**Excerpted text:**
Published November 12, 2003

KALAMAZOO (AP) — A woman whose close friend was slain 29
years ago has started a petition drive to keep the victim’s
suspected killer behind bars.

Hazel Brophy’s petition will urge Texas Gov. Rick Perry to
do what he can to prevent Coral Eugene Watts from being released
from prison in 2006 — although Perry’s hands are tied
by Texas’ mandatory-release laws.

Watts confessed to 13 slayings in Michigan and elsewhere, and
police suspect he killed dozens of other women, including several
in Ann Arbor. That would make him one of the most prolific serial
killers in U.S. history.

Watts was born in Texas and moved to the Detroit suburb of
Inkster after his parents divorced.

Following his arrest in Texas in 1982, he agreed to plead guilty
to a charge of burglary with intent to commit murder in exchange
for receiving immunity from prosecution for the confessed
killings.

Watts admitted to killing 11 Texans and one Michigan woman
— Detroit News reporter Jeanne Clyne, 35, who was stabbed to
death with a woodworking tool in 1979 as she walked home from a
doctor’s appointment. He also confessed to strangling a
14-year-old Texas girl.

Although he did not receive immunity in the teen’s death,
prosecutors lacked the evidence to go after him.

At the time of the plea deal, authorities thought the 60-year
prison sentence Watts received would keep him behind bars until he
was in his 80s. So did the victims’ relatives who gave their
approval.

But mandatory-release laws aimed at relieving prison crowding in
Texas require Watts to be discharged on May 8, 2006, at age 52,
unless he loses good-behavior credits.

**Records:**
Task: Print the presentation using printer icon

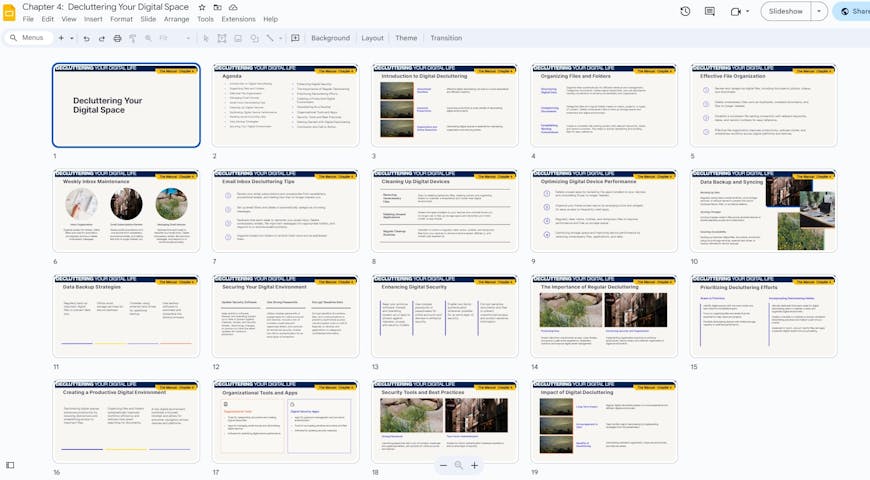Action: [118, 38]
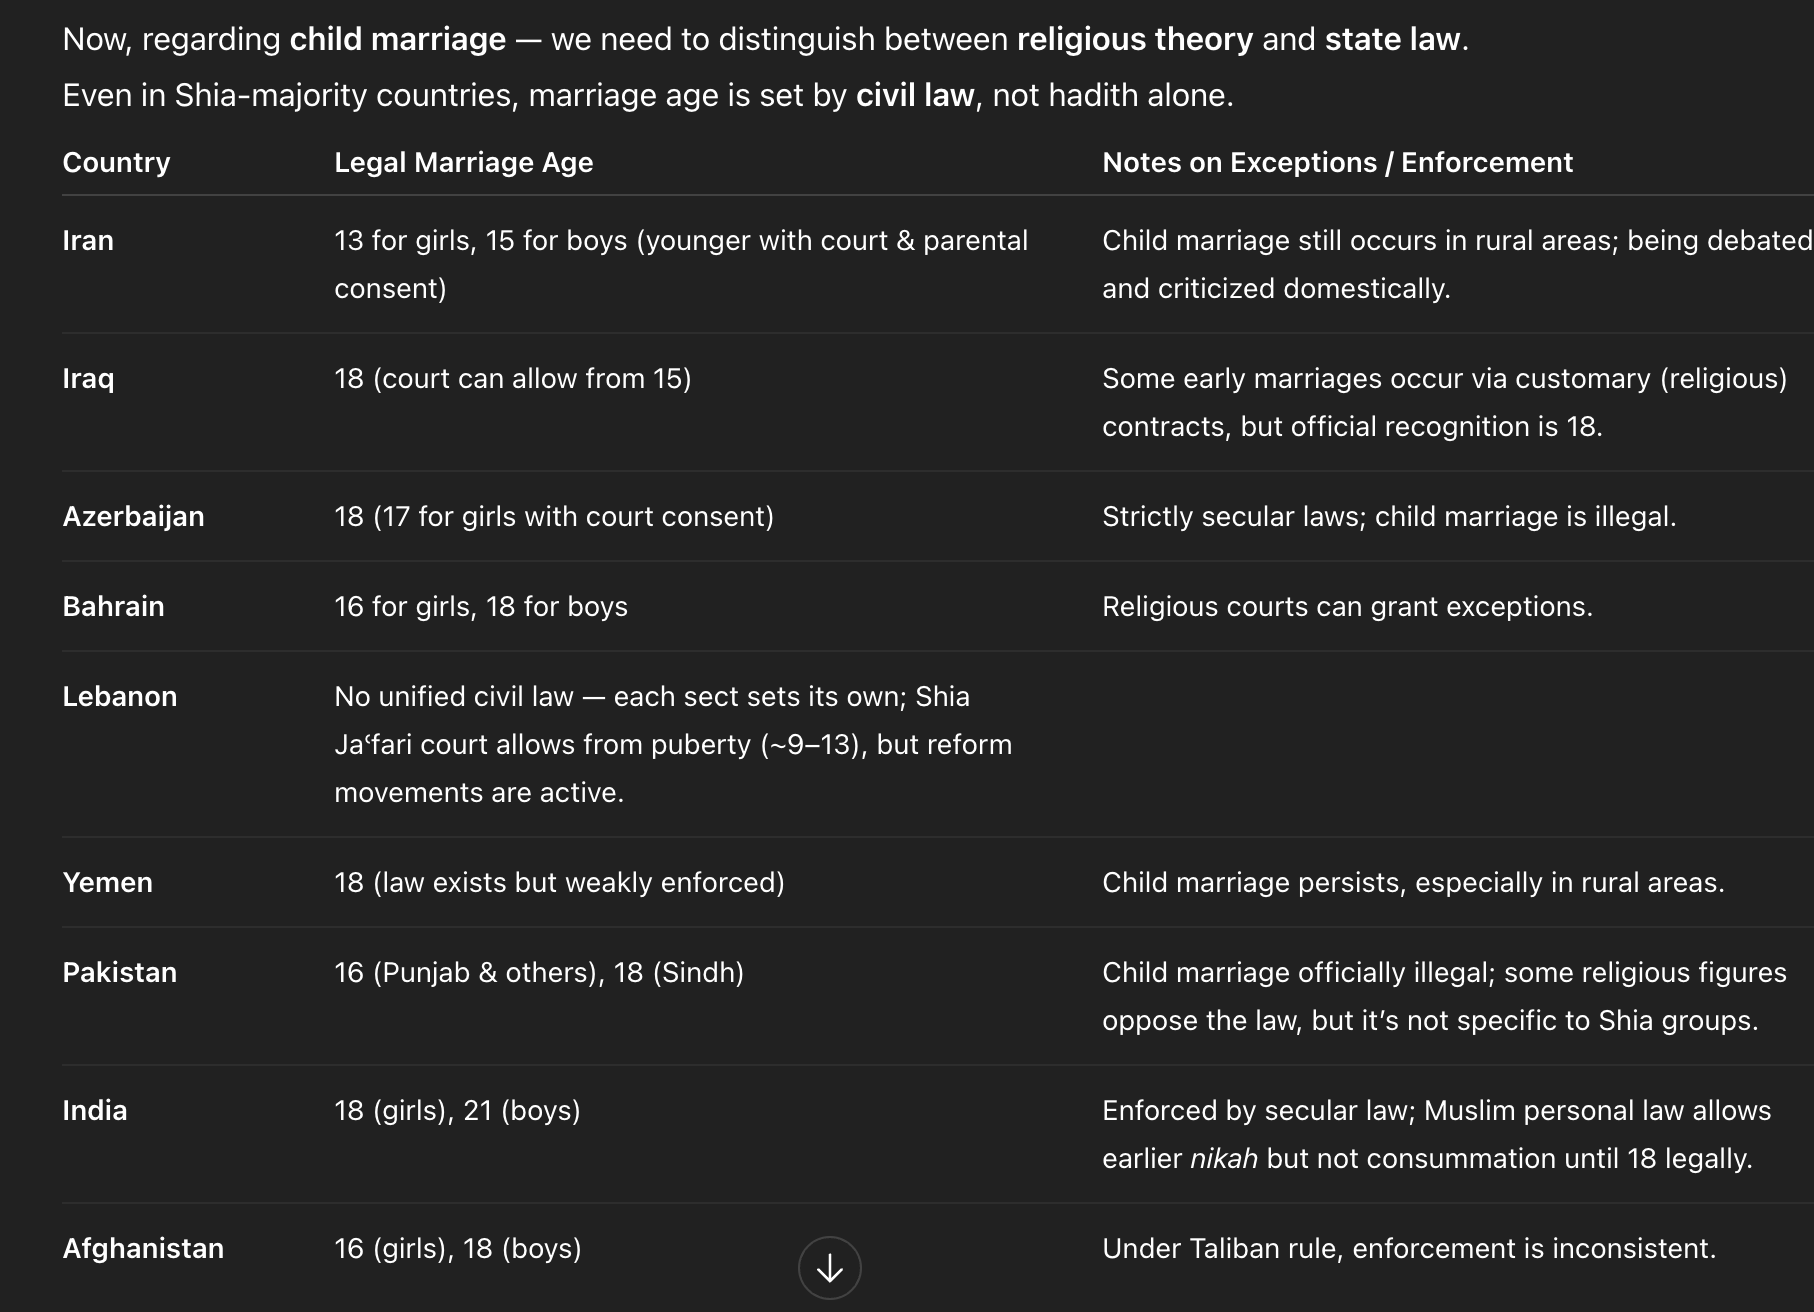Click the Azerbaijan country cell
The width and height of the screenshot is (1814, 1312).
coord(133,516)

...

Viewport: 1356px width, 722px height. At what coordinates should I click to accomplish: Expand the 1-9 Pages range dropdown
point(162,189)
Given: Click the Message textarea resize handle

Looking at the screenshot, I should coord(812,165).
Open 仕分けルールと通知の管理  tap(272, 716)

**Task prompt:**
Turn the paragraph beginning "Watts admitted to killing 11 Texans" in the news article about the Watts petition into a short bulleted list that keeps its main facts.

**Exercise output:**
- Watts admitted killing 11 Texans and one Michigan woman.
- The Michigan woman was Jeanne Clyne, 35, a Detroit News reporter.
- In 1979 she was stabbed to death with a woodworking tool while walking home from a doctor's appointment.
- He also confessed to strangling a 14-year-old Texas girl.